--- WORK REQUEST ---
Repeat the records word for word.

--- RECORDS FOR THE EXERCISE ---
════════════════

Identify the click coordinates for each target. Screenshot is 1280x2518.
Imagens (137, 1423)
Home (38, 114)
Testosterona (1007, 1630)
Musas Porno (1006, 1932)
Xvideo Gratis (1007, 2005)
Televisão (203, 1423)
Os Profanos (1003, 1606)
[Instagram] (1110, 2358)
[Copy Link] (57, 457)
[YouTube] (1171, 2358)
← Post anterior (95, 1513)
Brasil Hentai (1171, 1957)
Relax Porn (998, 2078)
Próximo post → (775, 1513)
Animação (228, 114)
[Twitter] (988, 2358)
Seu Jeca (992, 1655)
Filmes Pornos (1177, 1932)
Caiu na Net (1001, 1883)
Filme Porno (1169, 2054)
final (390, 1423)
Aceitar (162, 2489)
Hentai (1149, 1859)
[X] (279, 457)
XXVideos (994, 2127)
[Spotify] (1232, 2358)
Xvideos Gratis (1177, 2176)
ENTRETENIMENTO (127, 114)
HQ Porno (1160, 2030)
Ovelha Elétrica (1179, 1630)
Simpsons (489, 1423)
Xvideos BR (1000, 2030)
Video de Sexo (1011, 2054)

════════════════

--- TASK OUTPUT ---
Identify the click coordinates for each target. Screenshot is 1280x2518.
Imagens (137, 1423)
Home (38, 114)
Testosterona (1007, 1630)
Musas Porno (1006, 1932)
Xvideo Gratis (1007, 2005)
Televisão (203, 1423)
Os Profanos (1003, 1606)
[Instagram] (1110, 2358)
[Copy Link] (57, 457)
[YouTube] (1171, 2358)
← Post anterior (95, 1513)
Brasil Hentai (1171, 1957)
Relax Porn (998, 2078)
Próximo post → (775, 1513)
Animação (228, 114)
[Twitter] (988, 2358)
Seu Jeca (992, 1655)
Filmes Pornos (1177, 1932)
Caiu na Net (1001, 1883)
Filme Porno (1169, 2054)
final (390, 1423)
Aceitar (162, 2489)
Hentai (1149, 1859)
[X] (279, 457)
XXVideos (994, 2127)
[Spotify] (1232, 2358)
Xvideos Gratis (1177, 2176)
ENTRETENIMENTO (127, 114)
HQ Porno (1160, 2030)
Ovelha Elétrica (1179, 1630)
Simpsons (489, 1423)
Xvideos BR (1000, 2030)
Video de Sexo (1011, 2054)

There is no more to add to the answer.